IBM i Global

 View Only
  • 1.  Does FAA's computer system use data replication? If so, what type is it that caused this epic diruption?

    IBM Champion
    Posted Thu January 12, 2023 08:17 AM
    Edited by Satid Singkorapoom Thu January 12, 2023 08:23 AM
    This question of mine is irrelevant to the purpose of this group but I could not help resisting my curiosity and hope others may share the same urge and it may help us gain some knowledge about data replication.

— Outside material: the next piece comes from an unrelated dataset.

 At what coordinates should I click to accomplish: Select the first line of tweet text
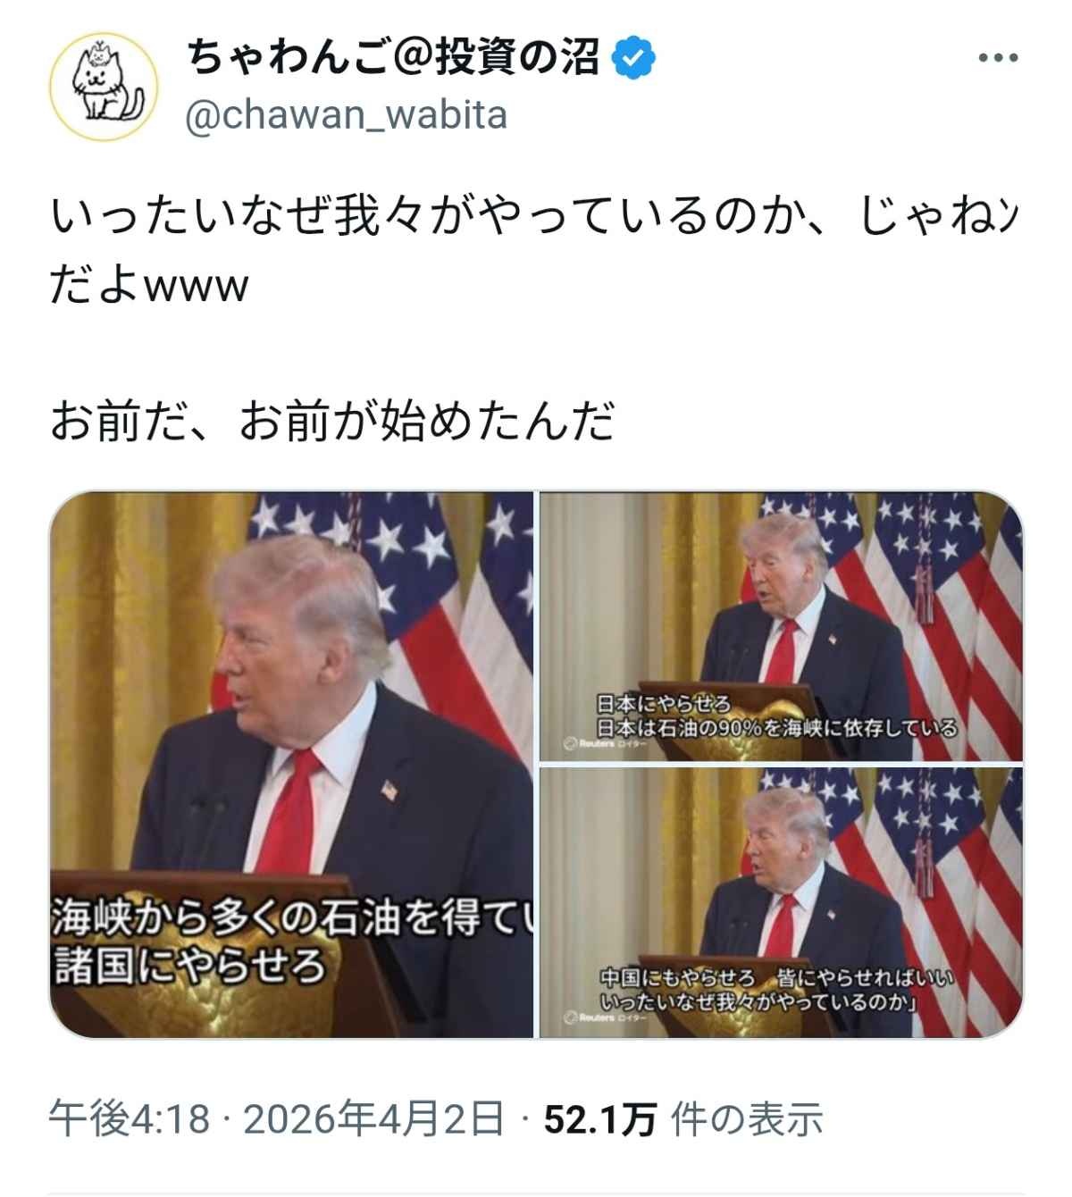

    I just watched a short CNN report about this widely-reported disruption in FAA's computer system (I heard also from CNN the day before it was IBM system) that delivered the same content as the following news piece I got from CNN's web site :

    [QUOTE from CNN]
    The computer system that failed was the central database for all NOTAMs (Notice to Air Missions) nationwide. Those notices advise pilots of issues along their route and at their destination. It has a backup, which officials switched to when problems with the main system emerged, according to the source.

    FAA officials told reporters early Wednesday that the issues developed in the 3 p.m. ET hour on Tuesday.

    Officials ultimately found a corrupt file in the main NOTAM system, the source told CNN. A corrupt file was also found in the backup system.
    [UNQUOTE]

    The very last sentence above is the key point I would like to discuss here.  How was the data corruption propagated to the backup system causing this mishap?  By the mention of "backup system", I assume FAA computer system uses data replication of some type to a DR system. 

    A long time ago, I heard an ISV who sold "logical data replication" on iSeries (MIMIX or DataMirror which is now iCluster, I do not recall) compared their solution with "disk HW replication" solution and one point that caught my interest was that the ISV said that logical replication would NEVER propagate corrupted data to the target HA/DR system because it never touched the source tables and propagated the data at all. It touched change records in journaling object and propagated from there. (With IBM i remote journaling, I would see this fact remains intact). So, the target files would never be corrupted BY logical replication. 

    In contrast, the ISV said that disk HW replication worked by copying an entire physical disk sector (or page or cluster or whatever jargon used) image in memory to the target disk sector - verbatim bit by bit.  If there was any glitch in system (SAN box or computer server) or application level SW that caused the data in the source tables to be corrupted, disk HW replication microcode would NOT possibly know about this and therefore would faithfully propagate the corrupted data sector without delay!  I remember the ISV tech rep. even insisted to me he even knew of such rare but unfortunately possible mishap case before.  I also heard about this from a BP as well but never personally encountered a case myself.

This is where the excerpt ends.